Justin Dearing
Justin Dearing

Reputation: 14928

Why does browser.wait(ExpectedConditions.presenceOf()) cause my method chain to return Promise<Promise<boolean?>>

I'm writing some protractor tests like this:

import { browser, element, by, ExpectedConditions } from 'protractor';

export class SomePage {
  private elements: any = {};

  navigateToUpdate(name: string) {
    return browser.get(`/policies/${name}`)
      .then(() => browser.waitForAngular())
      .then(() => browser.wait(this.statusIsPresent))
      .then(() => this.initElements());
  }

  private initElements(): Promise<void> {
      // Do stuff here
      return Promise.resolve();
  }

  private get statusIsPresent(): Function {
    return ExpectedConditions.presenceOf(element(by.id('status')));
  }  
}

Because of the wait() navigateToUpdate() returns Promise<Promise<void>>. I don't understand why, and I don't understand if this is a potential problem creating bugs I don't understand.

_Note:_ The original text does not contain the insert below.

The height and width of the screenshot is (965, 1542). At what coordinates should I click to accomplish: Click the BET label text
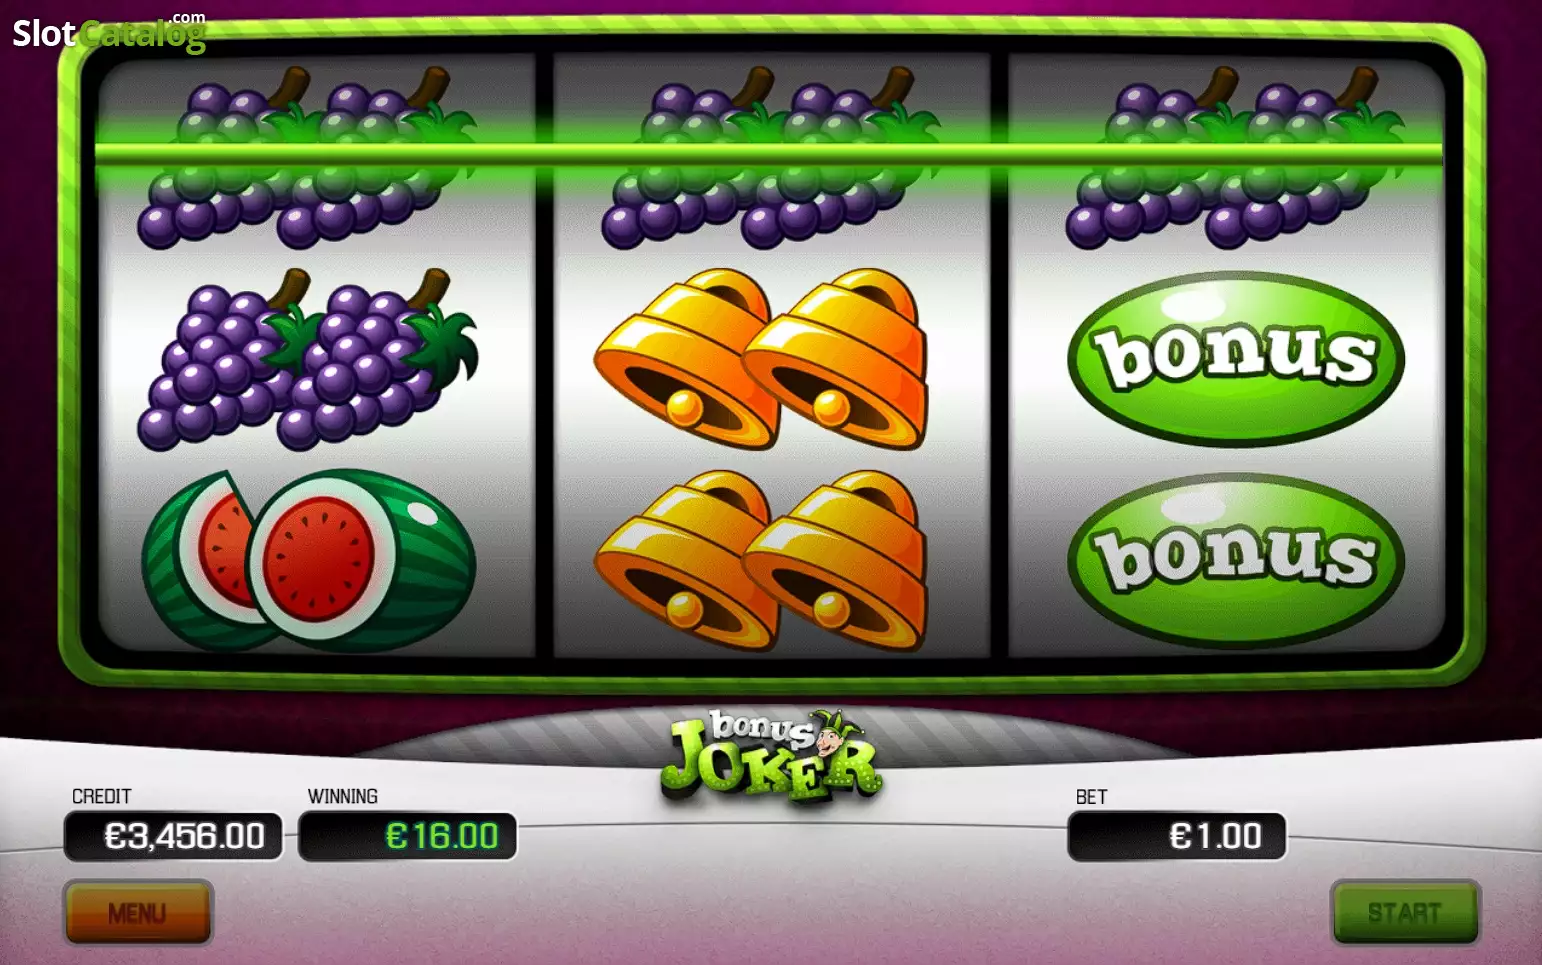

Regardless of what browser.wait() returns shouldn't Promise.resolve().then(() =>browser.wait()).then(() => something()) return whatever something() returns, and not a Promise of whatever something() returns?

Upvotes: 1

Views: 592

Answers (1)

Titian Cernicova-Dragomir
Titian Cernicova-Dragomir

Reputation: 249536

Protractor uses it's own promise library (actually they are implemented in the selenium module but it does not matter much), and the definitions for it do not unwrap default promises (the build-in ones) correctly. If you use protractor promises the result is as expected:

private initElements(): promise.Promise<void> {
    // Do stuff here
    return promise.fullyResolved(null)
}
navigateToUpdate(name: string) { // return type is inferred to promise.Promise<void>
    return browser.get(`/policies/${name}`)
    .then(() => browser.waitForAngular())
    .then(() => browser.wait(this.statusIsPresent))
    .then(() => this.initElements());
}

It also works correctly with async/await

async navigateToUpdate(name: string) {// return type is inferred to promise.Promise<void>
    await browser.get(`/policies/${name}`);
    await browser.waitForAngular();
    await browser.wait(this.statusIsPresent);
    await this.initElements();
}

This will cause errors if anyone tries to read the promise return type, because the implementation will unwrap the promise, while the type system is unaware of this and it will tell you that the result of a promise is a promise when it will in fact not be.